In the entries below, which lines run from the one containing "Where should I click to: Click" to the one containing "This screenshot has width=290, height=284."? Copy exactly those lines, ends included, and no others.

%%

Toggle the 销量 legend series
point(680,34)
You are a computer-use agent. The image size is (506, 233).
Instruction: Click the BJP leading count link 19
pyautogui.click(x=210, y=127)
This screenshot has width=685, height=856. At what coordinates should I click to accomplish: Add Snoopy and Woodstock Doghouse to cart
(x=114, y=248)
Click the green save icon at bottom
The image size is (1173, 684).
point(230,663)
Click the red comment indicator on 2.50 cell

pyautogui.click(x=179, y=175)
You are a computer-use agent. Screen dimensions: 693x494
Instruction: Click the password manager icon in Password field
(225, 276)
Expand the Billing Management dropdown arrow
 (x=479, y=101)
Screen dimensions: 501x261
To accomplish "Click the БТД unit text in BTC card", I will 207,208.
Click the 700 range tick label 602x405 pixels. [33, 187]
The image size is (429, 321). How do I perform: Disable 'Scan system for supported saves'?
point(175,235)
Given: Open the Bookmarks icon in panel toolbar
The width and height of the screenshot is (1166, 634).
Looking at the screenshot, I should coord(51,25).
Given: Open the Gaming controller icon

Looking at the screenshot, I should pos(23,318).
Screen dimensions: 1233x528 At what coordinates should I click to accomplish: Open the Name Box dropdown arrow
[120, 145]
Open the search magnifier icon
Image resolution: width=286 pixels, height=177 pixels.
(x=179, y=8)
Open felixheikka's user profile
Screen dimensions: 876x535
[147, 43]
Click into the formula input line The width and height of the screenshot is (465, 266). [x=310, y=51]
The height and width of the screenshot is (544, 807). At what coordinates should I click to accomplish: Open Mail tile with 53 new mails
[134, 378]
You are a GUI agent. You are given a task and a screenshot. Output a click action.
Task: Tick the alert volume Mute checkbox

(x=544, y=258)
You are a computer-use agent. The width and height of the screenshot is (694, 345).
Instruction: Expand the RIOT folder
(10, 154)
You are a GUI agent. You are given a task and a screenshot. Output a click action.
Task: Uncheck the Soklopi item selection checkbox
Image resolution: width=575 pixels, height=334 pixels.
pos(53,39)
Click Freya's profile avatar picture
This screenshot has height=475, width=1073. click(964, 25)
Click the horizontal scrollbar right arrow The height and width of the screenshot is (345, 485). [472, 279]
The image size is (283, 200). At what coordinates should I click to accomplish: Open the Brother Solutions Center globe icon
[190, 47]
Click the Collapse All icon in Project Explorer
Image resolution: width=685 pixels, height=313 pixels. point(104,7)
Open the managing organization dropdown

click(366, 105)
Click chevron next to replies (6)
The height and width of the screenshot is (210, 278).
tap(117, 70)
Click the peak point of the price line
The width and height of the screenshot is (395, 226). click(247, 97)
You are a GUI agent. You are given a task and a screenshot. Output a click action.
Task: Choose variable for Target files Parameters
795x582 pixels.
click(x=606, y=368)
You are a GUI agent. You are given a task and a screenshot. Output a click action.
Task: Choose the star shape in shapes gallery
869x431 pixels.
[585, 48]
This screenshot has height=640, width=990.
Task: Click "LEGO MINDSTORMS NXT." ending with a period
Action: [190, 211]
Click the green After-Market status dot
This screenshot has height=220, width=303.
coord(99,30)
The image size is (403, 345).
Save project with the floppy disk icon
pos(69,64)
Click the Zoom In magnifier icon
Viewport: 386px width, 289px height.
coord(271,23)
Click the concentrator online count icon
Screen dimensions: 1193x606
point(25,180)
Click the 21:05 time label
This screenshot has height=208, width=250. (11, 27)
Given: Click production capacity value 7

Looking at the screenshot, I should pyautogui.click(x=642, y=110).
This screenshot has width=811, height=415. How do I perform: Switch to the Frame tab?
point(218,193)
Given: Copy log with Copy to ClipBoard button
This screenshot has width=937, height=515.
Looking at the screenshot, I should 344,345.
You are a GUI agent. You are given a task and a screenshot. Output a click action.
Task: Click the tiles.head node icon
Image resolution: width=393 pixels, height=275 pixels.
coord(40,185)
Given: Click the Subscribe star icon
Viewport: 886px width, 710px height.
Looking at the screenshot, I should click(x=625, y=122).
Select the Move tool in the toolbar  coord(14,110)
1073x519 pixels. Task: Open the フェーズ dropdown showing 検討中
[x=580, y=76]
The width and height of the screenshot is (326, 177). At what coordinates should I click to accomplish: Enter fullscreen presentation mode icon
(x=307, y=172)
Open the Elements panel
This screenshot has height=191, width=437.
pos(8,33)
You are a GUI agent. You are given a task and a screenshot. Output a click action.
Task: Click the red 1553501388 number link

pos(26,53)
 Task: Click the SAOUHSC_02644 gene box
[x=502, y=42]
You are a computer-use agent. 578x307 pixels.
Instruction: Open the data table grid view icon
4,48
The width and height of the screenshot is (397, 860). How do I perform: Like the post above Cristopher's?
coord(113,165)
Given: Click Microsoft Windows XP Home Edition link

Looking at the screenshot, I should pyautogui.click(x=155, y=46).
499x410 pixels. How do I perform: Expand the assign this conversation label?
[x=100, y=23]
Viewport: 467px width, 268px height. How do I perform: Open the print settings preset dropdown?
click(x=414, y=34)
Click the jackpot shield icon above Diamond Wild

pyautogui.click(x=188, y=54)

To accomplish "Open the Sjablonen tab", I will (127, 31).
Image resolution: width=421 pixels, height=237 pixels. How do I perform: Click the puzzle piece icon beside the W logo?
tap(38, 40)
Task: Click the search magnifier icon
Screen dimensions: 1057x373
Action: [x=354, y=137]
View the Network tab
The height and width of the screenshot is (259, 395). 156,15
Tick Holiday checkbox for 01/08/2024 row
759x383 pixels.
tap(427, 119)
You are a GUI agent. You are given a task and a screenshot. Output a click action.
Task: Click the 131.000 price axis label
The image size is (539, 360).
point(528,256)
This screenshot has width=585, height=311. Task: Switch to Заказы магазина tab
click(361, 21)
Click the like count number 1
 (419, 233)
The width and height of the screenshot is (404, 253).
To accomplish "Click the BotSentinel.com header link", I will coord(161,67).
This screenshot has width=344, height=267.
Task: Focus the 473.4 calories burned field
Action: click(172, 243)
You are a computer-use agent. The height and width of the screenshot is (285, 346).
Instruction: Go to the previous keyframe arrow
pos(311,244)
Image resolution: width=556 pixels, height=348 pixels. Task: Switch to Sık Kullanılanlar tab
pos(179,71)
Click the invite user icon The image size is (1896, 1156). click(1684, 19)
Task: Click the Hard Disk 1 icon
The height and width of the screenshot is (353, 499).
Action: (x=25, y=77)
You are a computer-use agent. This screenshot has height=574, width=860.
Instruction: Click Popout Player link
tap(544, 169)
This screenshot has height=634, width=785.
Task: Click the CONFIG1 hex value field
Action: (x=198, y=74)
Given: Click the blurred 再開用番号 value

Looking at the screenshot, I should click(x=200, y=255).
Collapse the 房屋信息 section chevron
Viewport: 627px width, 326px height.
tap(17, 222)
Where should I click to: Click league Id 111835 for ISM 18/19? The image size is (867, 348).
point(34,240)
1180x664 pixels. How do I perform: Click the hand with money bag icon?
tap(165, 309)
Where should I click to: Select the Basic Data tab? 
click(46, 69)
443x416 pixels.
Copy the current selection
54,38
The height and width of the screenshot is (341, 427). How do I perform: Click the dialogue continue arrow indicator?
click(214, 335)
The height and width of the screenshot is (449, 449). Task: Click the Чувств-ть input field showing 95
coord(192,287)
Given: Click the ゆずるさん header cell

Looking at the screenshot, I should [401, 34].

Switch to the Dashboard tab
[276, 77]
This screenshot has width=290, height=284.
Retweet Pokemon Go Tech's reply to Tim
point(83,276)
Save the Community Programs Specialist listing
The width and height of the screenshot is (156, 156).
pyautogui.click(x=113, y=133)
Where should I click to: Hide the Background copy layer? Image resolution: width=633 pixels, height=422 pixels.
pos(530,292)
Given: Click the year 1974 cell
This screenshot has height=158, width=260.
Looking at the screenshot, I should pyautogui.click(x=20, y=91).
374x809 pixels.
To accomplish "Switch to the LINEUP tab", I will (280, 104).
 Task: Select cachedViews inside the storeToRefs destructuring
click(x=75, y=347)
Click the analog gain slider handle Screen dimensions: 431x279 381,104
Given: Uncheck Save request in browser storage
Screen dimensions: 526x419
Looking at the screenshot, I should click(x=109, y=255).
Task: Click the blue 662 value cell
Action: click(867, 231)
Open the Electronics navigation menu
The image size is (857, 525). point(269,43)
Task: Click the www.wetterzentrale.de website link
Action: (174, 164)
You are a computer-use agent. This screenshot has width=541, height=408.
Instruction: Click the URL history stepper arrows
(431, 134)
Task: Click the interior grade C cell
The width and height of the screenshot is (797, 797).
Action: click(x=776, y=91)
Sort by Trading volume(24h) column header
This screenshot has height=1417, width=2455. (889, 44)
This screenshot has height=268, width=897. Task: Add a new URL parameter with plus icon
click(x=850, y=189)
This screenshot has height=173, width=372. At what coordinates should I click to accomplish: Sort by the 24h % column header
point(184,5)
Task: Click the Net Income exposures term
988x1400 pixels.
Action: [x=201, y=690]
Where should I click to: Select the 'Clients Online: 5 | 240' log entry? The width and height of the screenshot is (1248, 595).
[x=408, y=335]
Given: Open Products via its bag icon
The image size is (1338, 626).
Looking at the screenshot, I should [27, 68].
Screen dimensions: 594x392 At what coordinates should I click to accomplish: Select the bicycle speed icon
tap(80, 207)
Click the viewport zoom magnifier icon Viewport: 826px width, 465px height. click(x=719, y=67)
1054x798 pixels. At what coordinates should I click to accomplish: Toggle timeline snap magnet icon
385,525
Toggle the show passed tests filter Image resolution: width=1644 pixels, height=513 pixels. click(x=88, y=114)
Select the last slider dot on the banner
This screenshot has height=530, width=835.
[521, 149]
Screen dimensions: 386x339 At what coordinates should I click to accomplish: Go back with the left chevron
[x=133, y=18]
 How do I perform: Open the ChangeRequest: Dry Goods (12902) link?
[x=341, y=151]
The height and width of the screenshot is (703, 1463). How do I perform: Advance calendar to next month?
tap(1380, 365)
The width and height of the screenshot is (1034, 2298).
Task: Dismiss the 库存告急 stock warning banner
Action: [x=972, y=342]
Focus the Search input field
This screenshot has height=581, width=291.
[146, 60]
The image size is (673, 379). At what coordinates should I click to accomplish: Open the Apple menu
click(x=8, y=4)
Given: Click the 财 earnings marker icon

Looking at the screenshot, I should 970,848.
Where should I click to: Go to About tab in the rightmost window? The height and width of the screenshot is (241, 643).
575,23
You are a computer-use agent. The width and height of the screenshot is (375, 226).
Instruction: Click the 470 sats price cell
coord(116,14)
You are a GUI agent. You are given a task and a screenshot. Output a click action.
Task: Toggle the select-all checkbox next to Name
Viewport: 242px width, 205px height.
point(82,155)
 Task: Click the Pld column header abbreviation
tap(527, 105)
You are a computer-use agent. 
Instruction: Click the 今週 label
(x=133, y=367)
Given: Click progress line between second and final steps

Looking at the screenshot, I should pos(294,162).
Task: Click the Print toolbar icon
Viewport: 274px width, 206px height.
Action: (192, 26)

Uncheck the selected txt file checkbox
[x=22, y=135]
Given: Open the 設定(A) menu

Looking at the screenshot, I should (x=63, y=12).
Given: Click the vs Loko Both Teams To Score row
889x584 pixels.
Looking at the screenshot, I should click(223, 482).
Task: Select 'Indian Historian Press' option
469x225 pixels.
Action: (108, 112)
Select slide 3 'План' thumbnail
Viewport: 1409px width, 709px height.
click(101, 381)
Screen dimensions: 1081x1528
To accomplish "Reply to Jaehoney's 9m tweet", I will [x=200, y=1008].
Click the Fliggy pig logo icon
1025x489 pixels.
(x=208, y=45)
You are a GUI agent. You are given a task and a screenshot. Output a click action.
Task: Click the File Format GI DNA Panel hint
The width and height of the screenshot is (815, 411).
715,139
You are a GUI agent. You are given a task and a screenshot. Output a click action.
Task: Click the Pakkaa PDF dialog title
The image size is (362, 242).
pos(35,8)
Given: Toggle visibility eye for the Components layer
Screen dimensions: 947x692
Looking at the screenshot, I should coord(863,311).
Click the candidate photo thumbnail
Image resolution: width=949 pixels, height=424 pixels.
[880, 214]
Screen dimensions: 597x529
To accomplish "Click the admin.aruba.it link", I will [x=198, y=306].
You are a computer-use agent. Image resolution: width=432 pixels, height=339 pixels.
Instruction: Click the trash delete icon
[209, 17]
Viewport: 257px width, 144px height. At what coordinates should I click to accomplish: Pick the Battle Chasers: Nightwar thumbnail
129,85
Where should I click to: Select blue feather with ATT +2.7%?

%%

> **EXERCISE OUTPUT**
Where should I click to: Click league Id 111835 for ISM 18/19? The image size is (867, 348).
point(34,240)
1180x664 pixels. How do I perform: Click the hand with money bag icon?
tap(165, 309)
Where should I click to: Select the Basic Data tab? 
click(46, 69)
443x416 pixels.
Copy the current selection
54,38
The height and width of the screenshot is (341, 427). How do I perform: Click the dialogue continue arrow indicator?
click(214, 335)
The height and width of the screenshot is (449, 449). Task: Click the Чувств-ть input field showing 95
coord(192,287)
Given: Click the ゆずるさん header cell

Looking at the screenshot, I should [401, 34].

Switch to the Dashboard tab
[276, 77]
This screenshot has width=290, height=284.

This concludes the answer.